Radwańska znakomicie rozpoczęła spotkanie. Nasza tenisistka już drugim gemie przełamała Szwedową i wyszła na prowadzenie 2:0. Odpowiedź reprezentantki Kazachstanu była jednak natychmiastowa. Polka nie wygrała przy swoim podaniu nawet jednej wymiany i przewagę trzeba było budować od nowa.
Niestety, w kolejnych gemach to Szwedowa zdecydowanie lepiej radziła sobie na korcie. Rywalka Radwańskiej nie dość, że pewnie wygrała własne podanie, to jeszcze po raz drugi z rzędu przełamała Polkę.

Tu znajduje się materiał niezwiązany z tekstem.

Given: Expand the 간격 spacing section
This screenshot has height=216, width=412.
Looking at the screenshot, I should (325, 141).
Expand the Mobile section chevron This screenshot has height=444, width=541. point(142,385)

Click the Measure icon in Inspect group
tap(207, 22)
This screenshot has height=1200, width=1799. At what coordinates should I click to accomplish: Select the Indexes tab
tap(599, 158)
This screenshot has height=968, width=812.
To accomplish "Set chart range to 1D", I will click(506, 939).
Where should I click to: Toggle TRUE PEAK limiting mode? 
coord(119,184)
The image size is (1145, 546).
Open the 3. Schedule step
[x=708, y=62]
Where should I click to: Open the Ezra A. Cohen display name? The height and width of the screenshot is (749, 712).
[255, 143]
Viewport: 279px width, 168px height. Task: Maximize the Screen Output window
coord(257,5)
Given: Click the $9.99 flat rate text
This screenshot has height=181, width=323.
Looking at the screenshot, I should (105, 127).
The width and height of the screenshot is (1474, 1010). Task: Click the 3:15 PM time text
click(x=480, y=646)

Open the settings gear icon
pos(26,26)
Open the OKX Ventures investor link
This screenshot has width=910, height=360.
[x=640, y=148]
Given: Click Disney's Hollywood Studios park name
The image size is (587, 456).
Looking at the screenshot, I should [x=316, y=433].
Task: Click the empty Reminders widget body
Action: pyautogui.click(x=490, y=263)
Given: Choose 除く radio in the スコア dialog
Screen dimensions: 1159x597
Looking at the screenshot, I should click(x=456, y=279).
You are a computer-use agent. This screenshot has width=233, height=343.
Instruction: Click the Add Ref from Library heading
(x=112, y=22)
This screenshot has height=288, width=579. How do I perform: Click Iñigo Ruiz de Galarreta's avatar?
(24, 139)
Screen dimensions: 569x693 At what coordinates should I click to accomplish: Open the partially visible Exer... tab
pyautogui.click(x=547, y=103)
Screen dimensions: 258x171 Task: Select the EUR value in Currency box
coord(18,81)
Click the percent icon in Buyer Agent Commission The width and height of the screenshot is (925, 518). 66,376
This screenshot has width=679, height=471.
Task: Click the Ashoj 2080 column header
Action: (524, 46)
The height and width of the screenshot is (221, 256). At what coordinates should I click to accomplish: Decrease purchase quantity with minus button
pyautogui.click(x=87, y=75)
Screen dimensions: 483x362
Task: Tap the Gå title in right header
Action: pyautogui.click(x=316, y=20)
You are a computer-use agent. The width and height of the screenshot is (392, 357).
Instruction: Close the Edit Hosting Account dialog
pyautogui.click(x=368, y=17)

Na szczęście nasza tenisistka błyskawicznie odrobiła straty, by po gemie wygranym "na sucho" przy własnym serwisie wyjść na prowadzenie, a po chwili wygrać całą pierwsza partię 6:4.
O ile w pierwszym secie Radwańska męczyła się ze swoją rywalką, to drugi był już spacerkiem w jej wykonaniu. Polka w drugiej partii pozwoliła Szwedowej na wygranie tylko dwóch gemów i w całym meczu triumfowała 6:4, 6:2.
Kolejną przeciwniczką Radwańskiej będzie sklasyfikowana na 125. pozycji w rankingu WTA Kolumbijka Marianą Duque Marino, która w pierwszej rundzie pokonała Tamarine Tanasugarn z Tajlandii 0:6, 6:3, 6:2.